-- start of EXERCISE INPUT --

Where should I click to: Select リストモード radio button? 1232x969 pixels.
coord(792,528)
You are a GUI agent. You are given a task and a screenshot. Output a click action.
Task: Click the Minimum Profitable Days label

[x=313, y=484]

-- end of EXERCISE INPUT --

* WRITTEN EXERCISE
Lay out the lines of data above as a numbered list, leaving out the blank lines.

* EXERCISE OUTPUT
1. Where should I click to: Select リストモード radio button? 1232x969 pixels.
2. coord(792,528)
3. You are a GUI agent. You are given a task and a screenshot. Output a click action.
4. Task: Click the Minimum Profitable Days label
5. [x=313, y=484]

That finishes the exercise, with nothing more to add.